In the records below, find the line with "Instruction: Select _1190166.JPG" and the line with "Click the dark green dot on dotted ring"; return exactly those lines and every line between them.

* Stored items
--- START ---

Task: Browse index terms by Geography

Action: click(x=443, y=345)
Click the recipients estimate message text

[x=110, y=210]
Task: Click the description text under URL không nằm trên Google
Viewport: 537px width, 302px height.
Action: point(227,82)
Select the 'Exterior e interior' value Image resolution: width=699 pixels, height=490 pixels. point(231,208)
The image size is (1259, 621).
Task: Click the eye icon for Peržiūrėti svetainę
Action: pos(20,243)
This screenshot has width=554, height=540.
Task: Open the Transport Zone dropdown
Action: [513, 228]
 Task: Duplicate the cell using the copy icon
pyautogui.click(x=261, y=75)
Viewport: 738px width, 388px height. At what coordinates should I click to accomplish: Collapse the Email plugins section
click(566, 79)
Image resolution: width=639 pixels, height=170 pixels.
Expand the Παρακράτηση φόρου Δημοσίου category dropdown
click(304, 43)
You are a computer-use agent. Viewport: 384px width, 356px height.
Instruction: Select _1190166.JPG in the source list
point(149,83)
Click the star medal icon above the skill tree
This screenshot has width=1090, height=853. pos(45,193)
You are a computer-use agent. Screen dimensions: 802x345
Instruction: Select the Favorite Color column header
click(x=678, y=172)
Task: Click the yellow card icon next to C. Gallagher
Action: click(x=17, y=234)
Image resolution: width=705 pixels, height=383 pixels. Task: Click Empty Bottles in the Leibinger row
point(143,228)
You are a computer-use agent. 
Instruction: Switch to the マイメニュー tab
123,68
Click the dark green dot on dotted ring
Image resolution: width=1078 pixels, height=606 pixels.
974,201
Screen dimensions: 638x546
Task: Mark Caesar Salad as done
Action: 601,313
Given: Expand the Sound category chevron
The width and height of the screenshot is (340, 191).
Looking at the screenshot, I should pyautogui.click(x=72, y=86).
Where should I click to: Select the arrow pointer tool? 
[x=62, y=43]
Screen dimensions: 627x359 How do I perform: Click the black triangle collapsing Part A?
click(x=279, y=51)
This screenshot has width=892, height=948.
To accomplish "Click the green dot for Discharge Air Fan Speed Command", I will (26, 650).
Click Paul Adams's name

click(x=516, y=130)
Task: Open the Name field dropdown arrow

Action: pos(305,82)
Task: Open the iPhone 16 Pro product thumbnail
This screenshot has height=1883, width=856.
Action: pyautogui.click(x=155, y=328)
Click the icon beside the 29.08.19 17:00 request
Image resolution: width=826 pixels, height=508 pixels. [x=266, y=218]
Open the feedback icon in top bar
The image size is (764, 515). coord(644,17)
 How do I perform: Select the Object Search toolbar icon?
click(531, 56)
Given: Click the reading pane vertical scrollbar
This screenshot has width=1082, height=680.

--- END ---

* Answer box
Instruction: Select _1190166.JPG in the source list
point(149,83)
Click the star medal icon above the skill tree
This screenshot has width=1090, height=853. pos(45,193)
You are a computer-use agent. Screen dimensions: 802x345
Instruction: Select the Favorite Color column header
click(x=678, y=172)
Task: Click the yellow card icon next to C. Gallagher
Action: click(x=17, y=234)
Image resolution: width=705 pixels, height=383 pixels. Task: Click Empty Bottles in the Leibinger row
point(143,228)
You are a computer-use agent. 
Instruction: Switch to the マイメニュー tab
123,68
Click the dark green dot on dotted ring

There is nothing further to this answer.